Assignment: Before copying, find the line below that contains "Image resolution: width=1280"; then return it and all later lines exactly, up to and including the final line, with no pictures.

BEGIN

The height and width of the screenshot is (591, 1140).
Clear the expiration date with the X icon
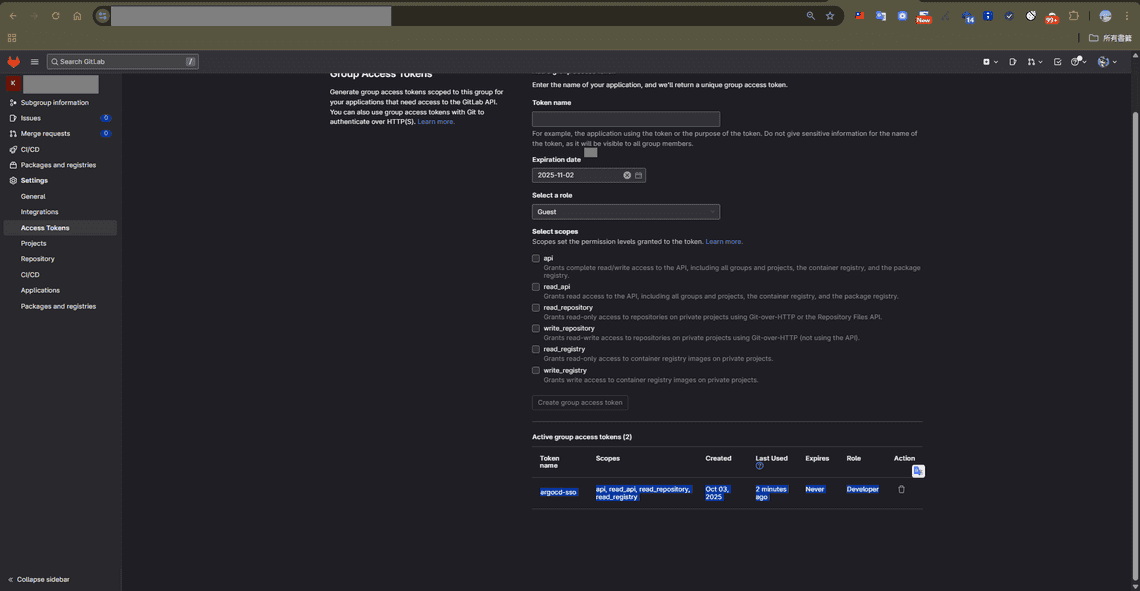click(627, 175)
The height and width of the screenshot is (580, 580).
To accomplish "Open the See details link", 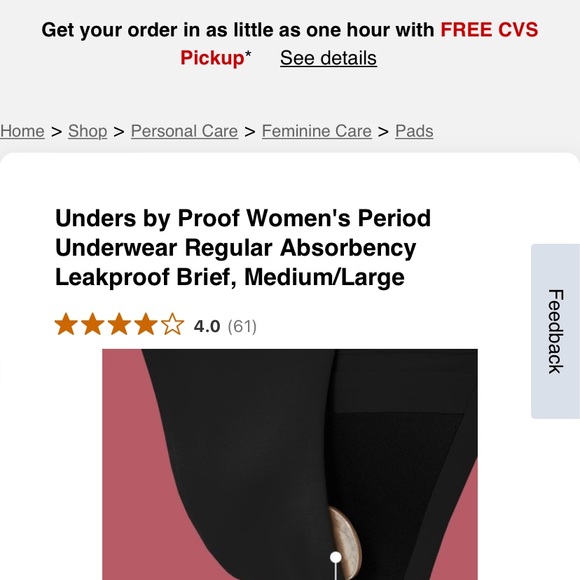I will coord(328,58).
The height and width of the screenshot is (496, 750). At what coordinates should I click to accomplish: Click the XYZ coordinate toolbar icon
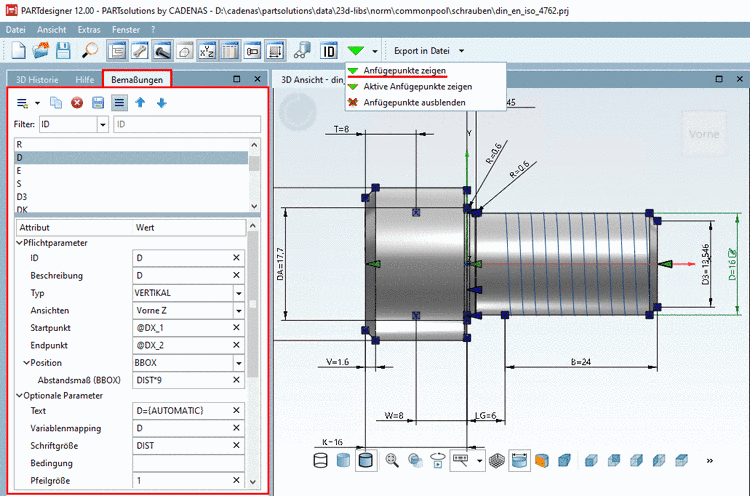tap(205, 50)
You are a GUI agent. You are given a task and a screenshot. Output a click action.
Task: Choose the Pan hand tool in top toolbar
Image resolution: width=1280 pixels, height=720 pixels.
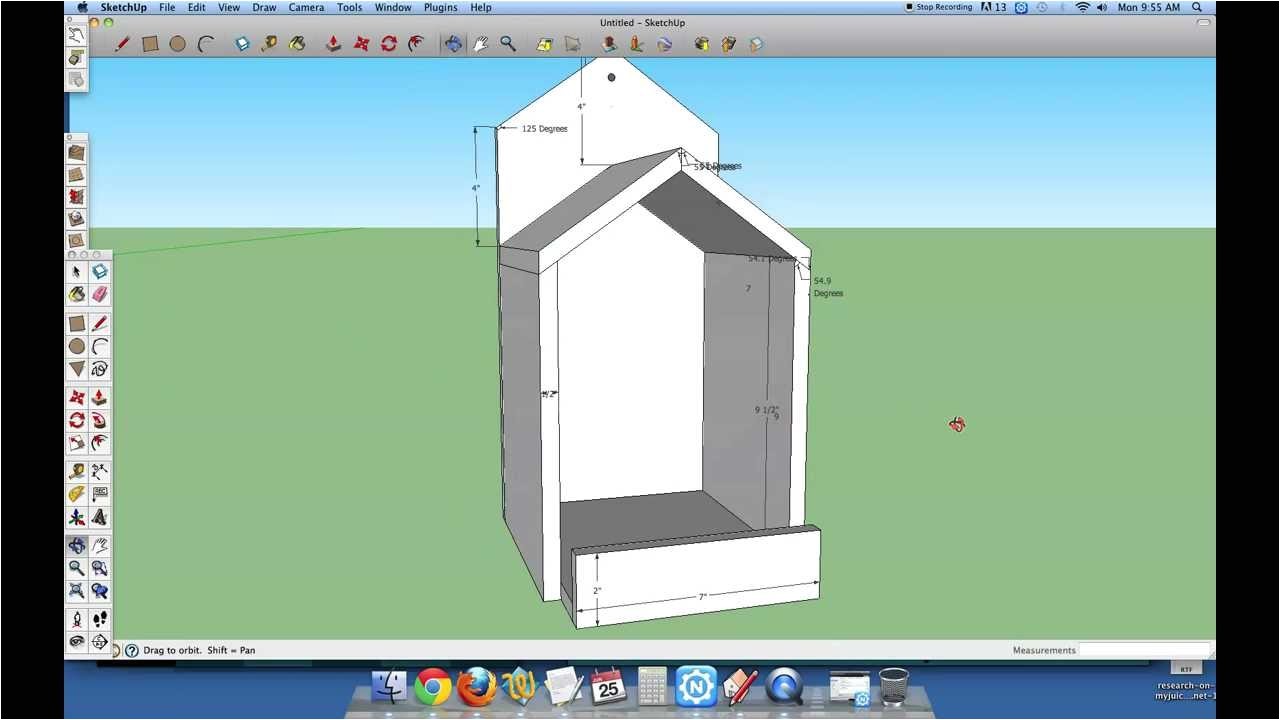coord(481,44)
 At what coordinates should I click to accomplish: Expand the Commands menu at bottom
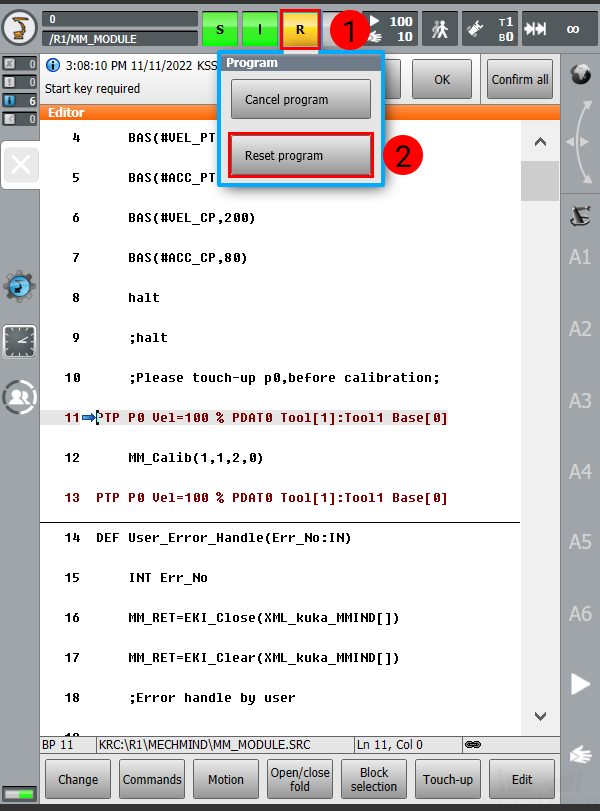pos(152,780)
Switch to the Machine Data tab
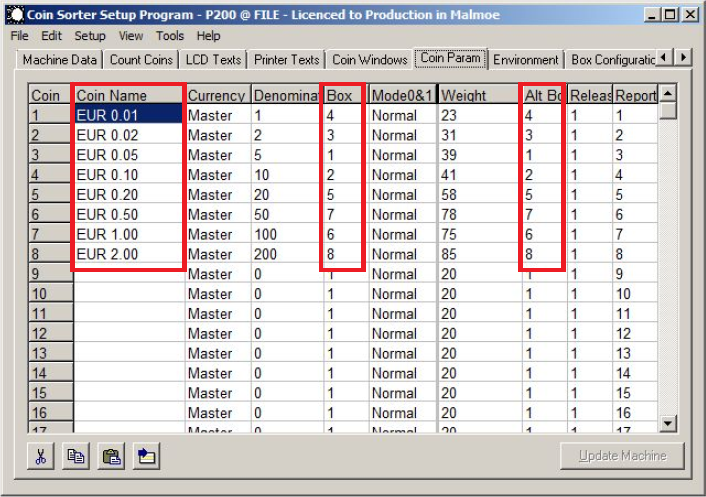Viewport: 706px width, 497px height. [x=60, y=59]
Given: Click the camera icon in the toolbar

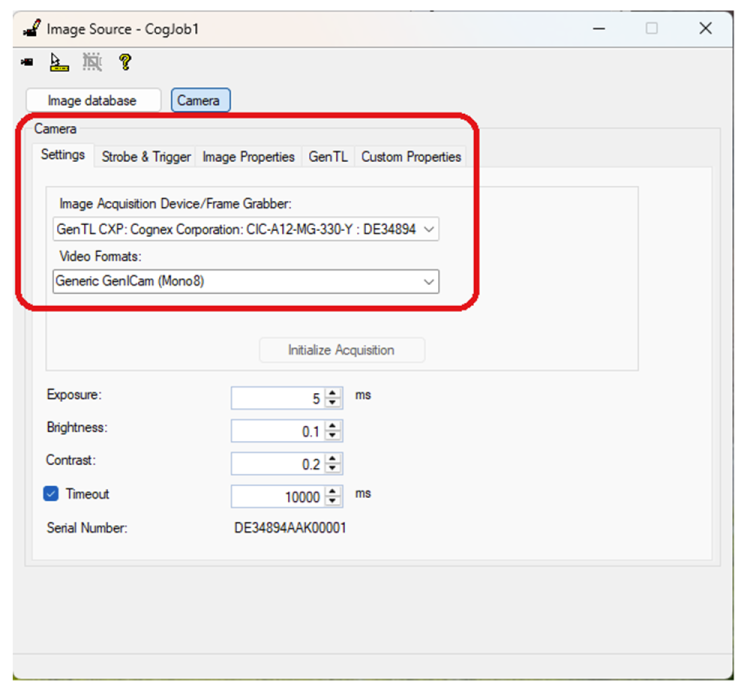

END

Response to the exercise:
Image resolution: width=1280 pixels, height=720 pixels.
coord(481,44)
 At what coordinates should I click to accomplish: Expand the Commands menu at bottom
pos(152,780)
Switch to the Machine Data tab
Viewport: 706px width, 497px height. [x=60, y=59]
Given: Click the camera icon in the toolbar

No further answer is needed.